* _TO BE DONE_: How many lines of the items below contain the string "height"? Reply with only the number.

* _DATASET EXCERPTS_:
↓
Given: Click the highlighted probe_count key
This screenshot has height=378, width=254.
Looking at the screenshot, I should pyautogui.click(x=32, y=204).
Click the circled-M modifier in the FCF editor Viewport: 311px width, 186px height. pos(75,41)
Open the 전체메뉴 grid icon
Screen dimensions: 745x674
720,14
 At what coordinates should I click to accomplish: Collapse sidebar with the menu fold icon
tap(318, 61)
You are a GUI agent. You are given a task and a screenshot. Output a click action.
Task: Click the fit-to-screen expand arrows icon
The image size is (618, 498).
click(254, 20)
↑
↓
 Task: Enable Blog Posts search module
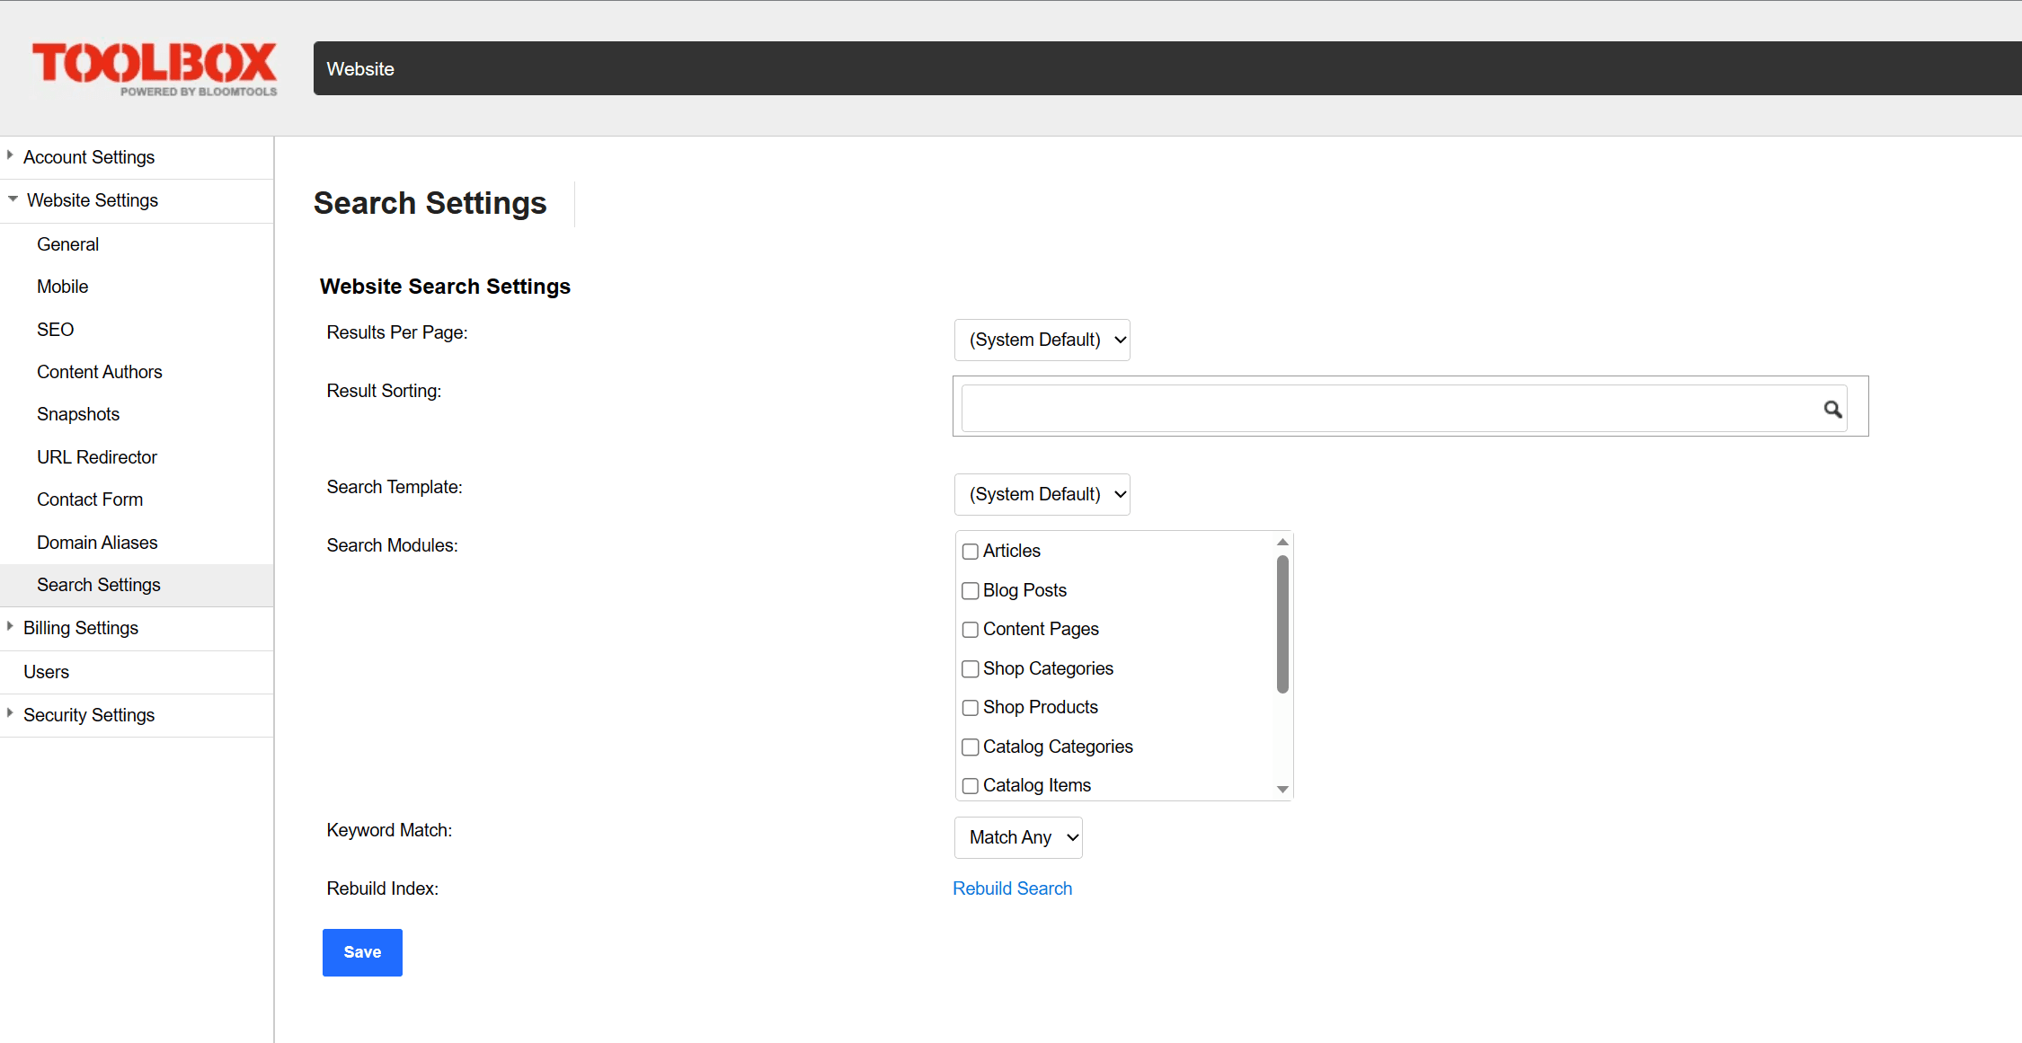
↑
* _THE ANSWER_: 2